|Artisan Tostitos? Seriously?|
During the Renaissance, the individuality of the artist was not of particular importance—he was celebrated for his competence at composition, drafting and rendering.(The outlier in this was Rembrandt, who did not in fact achieve his greatest fame until his rediscovery in the 19th century.) With the Industrial Revolution, the expressive aspects of art became more valued. This trend accelerated with the convulsive wars that engulfed the world in the 19th and 20th centuries. Mechanized death is the ultimate dehumanizer; in response we sought the very personal in art.
By the middle of the twentieth century, the artist’s personal expression, his mark-making, and his subjective viewpoint were paramount.
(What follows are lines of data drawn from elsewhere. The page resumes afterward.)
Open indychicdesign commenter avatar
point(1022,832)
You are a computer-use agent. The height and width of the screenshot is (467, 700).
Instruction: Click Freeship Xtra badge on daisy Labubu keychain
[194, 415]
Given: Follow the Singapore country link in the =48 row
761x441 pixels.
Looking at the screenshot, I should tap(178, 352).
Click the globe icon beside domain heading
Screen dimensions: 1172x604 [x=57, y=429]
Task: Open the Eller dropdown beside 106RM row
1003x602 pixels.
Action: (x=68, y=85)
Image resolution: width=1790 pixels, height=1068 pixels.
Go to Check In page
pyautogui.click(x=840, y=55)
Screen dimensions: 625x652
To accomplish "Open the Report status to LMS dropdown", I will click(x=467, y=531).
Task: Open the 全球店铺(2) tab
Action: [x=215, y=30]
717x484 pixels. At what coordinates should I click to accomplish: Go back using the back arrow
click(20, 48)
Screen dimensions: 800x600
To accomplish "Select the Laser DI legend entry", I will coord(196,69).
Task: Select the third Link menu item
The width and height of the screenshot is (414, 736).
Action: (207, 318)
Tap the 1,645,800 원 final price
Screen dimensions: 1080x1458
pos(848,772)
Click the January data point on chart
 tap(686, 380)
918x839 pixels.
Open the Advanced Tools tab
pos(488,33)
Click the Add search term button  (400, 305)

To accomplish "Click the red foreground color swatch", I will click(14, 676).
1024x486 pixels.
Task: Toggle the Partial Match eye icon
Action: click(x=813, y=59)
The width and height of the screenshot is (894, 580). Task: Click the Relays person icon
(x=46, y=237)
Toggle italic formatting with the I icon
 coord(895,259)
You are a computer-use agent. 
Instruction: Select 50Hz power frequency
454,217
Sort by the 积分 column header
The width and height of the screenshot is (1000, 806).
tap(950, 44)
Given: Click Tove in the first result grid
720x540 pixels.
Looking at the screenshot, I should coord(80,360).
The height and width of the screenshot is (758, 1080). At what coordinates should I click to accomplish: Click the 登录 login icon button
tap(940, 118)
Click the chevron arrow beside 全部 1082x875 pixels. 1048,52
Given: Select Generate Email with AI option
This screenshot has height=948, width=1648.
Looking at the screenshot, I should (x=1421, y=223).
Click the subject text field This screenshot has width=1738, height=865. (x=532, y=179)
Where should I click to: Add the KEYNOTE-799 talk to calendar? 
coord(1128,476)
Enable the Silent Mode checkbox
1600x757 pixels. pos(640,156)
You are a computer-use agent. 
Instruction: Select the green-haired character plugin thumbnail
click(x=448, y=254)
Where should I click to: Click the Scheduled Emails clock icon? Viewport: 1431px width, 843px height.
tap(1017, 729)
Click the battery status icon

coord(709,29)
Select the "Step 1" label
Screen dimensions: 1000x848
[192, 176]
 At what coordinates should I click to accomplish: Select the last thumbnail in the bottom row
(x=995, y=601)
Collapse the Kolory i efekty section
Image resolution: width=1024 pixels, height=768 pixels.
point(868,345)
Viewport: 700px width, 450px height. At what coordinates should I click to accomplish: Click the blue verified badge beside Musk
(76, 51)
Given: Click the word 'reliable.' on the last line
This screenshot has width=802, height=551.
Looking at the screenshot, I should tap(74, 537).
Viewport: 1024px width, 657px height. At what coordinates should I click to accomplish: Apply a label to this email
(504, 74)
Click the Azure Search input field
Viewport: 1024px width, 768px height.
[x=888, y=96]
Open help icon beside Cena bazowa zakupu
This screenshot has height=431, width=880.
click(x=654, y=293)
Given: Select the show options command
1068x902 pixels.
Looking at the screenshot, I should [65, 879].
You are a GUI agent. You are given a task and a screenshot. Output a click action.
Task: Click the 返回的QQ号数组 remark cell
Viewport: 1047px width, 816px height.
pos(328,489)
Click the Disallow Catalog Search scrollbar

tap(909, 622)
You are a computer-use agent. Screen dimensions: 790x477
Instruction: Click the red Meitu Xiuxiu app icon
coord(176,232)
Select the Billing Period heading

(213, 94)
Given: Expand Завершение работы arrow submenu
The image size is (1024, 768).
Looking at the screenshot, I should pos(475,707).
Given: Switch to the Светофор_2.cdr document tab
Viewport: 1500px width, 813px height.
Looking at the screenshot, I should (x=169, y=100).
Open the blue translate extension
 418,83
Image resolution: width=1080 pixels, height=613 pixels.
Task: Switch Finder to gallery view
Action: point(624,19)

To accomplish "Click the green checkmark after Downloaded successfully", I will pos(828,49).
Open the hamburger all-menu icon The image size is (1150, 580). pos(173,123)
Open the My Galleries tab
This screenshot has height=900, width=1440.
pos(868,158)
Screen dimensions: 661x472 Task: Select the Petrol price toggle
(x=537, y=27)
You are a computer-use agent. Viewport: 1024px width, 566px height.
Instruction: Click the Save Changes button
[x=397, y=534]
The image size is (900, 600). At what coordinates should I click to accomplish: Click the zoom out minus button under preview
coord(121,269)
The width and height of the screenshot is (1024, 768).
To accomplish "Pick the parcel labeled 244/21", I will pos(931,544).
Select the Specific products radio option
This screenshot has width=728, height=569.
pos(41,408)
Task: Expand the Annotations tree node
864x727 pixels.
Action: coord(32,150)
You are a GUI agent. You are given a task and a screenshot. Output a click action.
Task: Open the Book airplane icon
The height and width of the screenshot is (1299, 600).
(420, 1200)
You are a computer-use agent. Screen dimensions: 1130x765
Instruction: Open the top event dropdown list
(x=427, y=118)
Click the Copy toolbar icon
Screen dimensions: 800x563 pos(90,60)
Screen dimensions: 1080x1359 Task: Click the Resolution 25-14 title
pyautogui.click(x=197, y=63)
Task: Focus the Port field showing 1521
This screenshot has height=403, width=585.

We have now swung back a little from that place, but until the world stops being a machine, the artist will never again hide behind a perfectly-realized technique.
Tsujita LA Artisan Noodle. In the old days, we called this "cooking."
That’s true in the fine arts, but is it true in craft? I think so. The proliferation of the term artisan reflects a general longing for hand-craft. My friend Jane Bartlett is both an artist (when she dyes fabrics) and an artisan (when she assembles those fabrics into wearable garments).
But the term is somehow cheapened when applied to routine competence. To draw a distinction between two bagel shops because one has “artisans” boiling their bagels and one has bakers boiling their bagels is just plain silly.